La madre possedeva origine italiana e il padre aveva origini austriache. Dal fatto di essere metà italiano e metà austriaco e di avere questa duplicità culturale nasce il suo nome d'arte: Italo Svevo. La stessa Trieste era una città multiculturale e quindi anche la formazione di Svevo fu doppia: dopo l'istruzione primaria a Trieste finì gli studi in Baviera, imparando l'arte commerciale perché il padre desiderava che seguisse le sue orme, tornato a Trieste continuò tuttavia ad interessarsi agli studi umanistici. Nel 1880 il padre fallì nella sua attività e Italo Svevo conobbe così l'esperienza della declassazione, passando dall'agiatezza economica borghese ad una condizione di ristrettezza. Fu, quindi, costretto a lavorare per 18 anni in banca.
Il lavoro impiegatizio era per lui arido ed opprimente (la sua esperienza si trova descritta in quella di Alfonso Nitti in "Una Vita"). Intanto collabora con il giornale "l'indipendente", aderì al positivismo e al naturalismo e scrisse il suo primo romanzo intitolato prima "Un inetto" e poi Una vita. L'autore lo pubblicò a proprie spese nel 1892 senza riscuotere successo. Nel 1898 pubblica Senilità prima a puntate e poi in un volume a spese proprie. Anche questo romanzo non ebbe successo e Svevo decise di non scrivere più. Nel 1895 morì la madre, alla quale Svevo era molto legato, l'anno successivo si sposò con la cugina Livia, e lavorò presso la fabbrica del suocero non scrivendo più fino al 1918. Tuttavia l'interesse di Svevo per la letteratura non si era del tutto spento.

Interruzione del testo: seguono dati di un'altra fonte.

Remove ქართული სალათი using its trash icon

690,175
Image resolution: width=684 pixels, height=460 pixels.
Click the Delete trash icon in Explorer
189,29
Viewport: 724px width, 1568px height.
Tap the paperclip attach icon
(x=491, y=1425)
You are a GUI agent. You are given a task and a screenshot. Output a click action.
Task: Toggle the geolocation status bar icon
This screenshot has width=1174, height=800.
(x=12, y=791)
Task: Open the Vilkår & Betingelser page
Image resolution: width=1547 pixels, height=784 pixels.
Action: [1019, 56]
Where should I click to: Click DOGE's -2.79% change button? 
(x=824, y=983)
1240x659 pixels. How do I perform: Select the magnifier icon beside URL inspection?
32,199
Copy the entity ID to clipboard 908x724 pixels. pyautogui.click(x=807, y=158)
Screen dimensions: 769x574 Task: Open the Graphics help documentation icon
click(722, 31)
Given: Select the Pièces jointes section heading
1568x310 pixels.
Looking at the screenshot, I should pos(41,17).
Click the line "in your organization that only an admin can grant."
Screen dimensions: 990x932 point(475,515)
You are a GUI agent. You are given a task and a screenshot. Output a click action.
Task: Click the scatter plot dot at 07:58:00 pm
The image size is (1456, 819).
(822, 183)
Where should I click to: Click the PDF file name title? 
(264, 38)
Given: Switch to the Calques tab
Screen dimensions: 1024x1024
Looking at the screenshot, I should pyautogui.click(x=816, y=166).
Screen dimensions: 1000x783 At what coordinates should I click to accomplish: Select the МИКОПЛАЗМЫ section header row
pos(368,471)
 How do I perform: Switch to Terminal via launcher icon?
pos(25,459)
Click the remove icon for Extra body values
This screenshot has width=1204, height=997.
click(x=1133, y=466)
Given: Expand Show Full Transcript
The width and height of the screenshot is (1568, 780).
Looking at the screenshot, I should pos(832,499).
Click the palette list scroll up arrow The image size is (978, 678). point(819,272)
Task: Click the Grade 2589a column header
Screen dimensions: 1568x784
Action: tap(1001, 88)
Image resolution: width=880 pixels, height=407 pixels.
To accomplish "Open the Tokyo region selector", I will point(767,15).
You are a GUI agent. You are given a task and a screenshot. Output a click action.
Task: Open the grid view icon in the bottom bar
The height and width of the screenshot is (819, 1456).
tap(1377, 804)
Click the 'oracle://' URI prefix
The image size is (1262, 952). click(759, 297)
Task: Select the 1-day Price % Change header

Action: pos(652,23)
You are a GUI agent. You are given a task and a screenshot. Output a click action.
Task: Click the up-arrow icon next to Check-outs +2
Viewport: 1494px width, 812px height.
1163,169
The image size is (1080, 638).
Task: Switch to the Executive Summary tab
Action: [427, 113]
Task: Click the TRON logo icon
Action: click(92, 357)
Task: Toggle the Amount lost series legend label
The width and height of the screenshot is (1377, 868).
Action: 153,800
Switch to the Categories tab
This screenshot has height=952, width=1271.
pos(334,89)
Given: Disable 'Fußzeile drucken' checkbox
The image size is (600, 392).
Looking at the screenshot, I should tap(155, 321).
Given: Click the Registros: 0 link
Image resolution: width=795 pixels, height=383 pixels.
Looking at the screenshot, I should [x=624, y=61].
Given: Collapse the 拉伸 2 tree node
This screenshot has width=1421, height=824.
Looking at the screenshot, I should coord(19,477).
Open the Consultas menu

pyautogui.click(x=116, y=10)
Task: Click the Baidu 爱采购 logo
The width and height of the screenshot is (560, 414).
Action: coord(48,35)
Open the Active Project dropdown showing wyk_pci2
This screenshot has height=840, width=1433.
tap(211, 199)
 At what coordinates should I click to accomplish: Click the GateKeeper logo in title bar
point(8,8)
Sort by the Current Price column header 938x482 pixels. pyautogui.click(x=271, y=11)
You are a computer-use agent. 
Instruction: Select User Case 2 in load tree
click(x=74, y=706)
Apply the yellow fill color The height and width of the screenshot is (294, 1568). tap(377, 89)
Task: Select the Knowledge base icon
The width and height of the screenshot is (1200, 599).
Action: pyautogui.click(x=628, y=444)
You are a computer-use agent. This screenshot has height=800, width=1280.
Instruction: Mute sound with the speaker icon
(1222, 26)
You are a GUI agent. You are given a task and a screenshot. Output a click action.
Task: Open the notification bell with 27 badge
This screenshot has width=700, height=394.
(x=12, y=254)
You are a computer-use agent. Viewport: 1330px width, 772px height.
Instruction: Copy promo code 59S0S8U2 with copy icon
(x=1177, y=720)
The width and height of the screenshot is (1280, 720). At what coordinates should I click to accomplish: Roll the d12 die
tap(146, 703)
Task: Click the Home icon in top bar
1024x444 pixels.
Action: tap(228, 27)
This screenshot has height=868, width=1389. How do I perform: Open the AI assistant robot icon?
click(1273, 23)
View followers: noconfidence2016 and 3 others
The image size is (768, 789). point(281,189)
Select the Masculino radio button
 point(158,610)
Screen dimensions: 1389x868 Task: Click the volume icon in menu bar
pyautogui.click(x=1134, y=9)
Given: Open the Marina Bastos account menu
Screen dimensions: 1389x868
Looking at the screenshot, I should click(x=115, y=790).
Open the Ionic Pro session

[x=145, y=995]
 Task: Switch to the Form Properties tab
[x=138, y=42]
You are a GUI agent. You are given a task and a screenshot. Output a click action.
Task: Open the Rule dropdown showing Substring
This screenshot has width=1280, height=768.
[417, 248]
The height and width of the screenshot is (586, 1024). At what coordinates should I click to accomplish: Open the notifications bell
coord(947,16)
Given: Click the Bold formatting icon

Il bisogno di scrivere riaffiorò sotto il pretesto del fine pratico di "capirsi meglio", ma non mancano gli scritti in cui si possa notare un interesse dell'autore per la cultura in generale e più specificatamente per la letteratura.
Negli anni tra l'ingresso nell'attività industriale e lo scoppio della Prima Guerra Mondiale, Svevo imparò l'inglese, suo insegnante era James Joice, non ancora famoso con cui nasce una solida amicizia. Nel 1910 avvenne l'incontro con la psicoanalisi, per la quale Svevo nutre grandi sospetti, ma allo stesso tempo ne è molto affascinato, iniziò infatti a leggere le opere di Freud. Durante la guerra quando la fabbrica venne fatta chiudere temporaneamente Svevo decise di riavvicinarsi alla scrittura.
Nel 1919 comincia a scrivere il suo terzo romanzo: "La coscienza di Zeno" che pubblica nel 1923 a sue spese. Svevo si rivolge a Joice per pubblicizzare il suo romanzo che lo fa conoscere ai più grandi critici europei. In Italia venne letto da Montale che, apprezzandolo molto, ne decretò il successo: nel 1925 esce sulla rivista "L'esame" il saggio di Montale dedicato a Italo Svevo. E nel 1926 in una rivista francese escono traduzioni e saggi su Svevo. Questi riconoscimenti costituirono per Svevo uno stimolo alla scrittura e negli anni successivi si dedicò a nuovo lavori ma morì in un incidente nel 1928.